Dans le lit, la voix de la femme s’élève soudain et se mèle peu à peu à celle de son mari. Désir, honte, frustration surgissent lentement de leurs deux monologues qui se répondent sans s’écouter.
Quand la fille entre en scène au matin, l'équilibre délicat change à nouveau et les trois personnages construisent alors un récit à plusieurs voix, parfois inaudibles, parfois dominantes et qui jette alternativement la lumière tantôt sur les personnages sans que les autres cessent pour autant d’exister ou de s’exprimer.
Dépression du père, solitude et alcoolisme de la mère, bouillonnement adolescent de la fille, chacun est enfermé dans sa bulle et n’arrive ni à voir ni à être vu des autres membres de cette famille au bord de la crise de nerf.
Aurore Kahan propose une mise en scène digne d’un chef d'orchestre, s’appuyant sur la scénographie minimaliste de Joffrey Roux qui délimite habilement trois espaces de cohabitation qui s'entremêlent grâce à une planche en bois, un tissu de fond de scène et le jeux de lumière de Johanna Boyer-Dilolo et Titiane Berthel.
Les comédiens sont extraordinaires.
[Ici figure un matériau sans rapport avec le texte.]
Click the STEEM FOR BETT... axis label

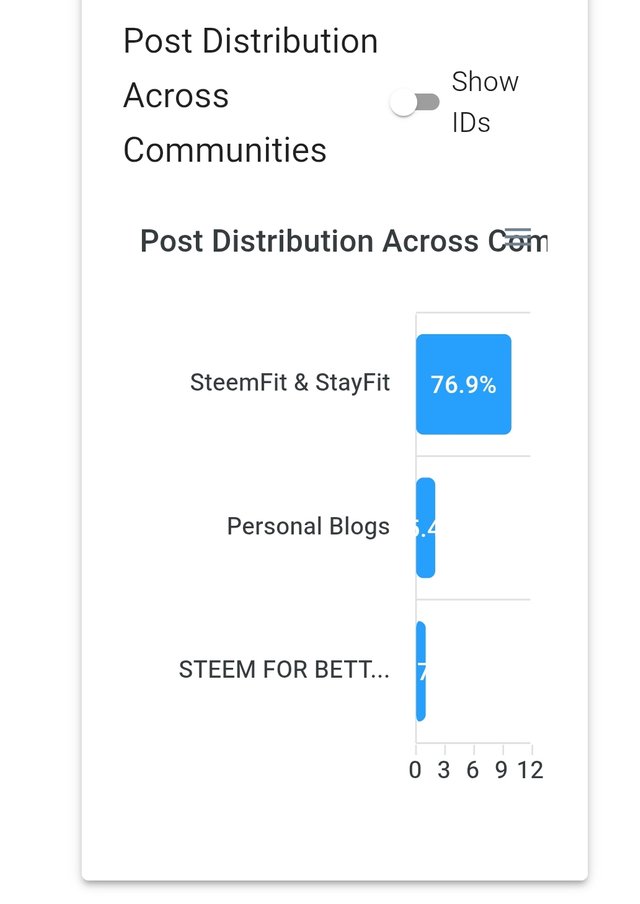click(x=284, y=670)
William Astre, le père, fait preuve d’une grande sensibilité, tandis que Corinne Valancogne, la mère, pleine d’une rage désespérée, incarne avec brio une féminité refoulée.
Sarah Cotten, la fille, offre également une prestation remarquable d’une adolescente dépassée par ses propres émotions, sentiments et une compréhension aiguë et douloureuse du monde qui l'entoure.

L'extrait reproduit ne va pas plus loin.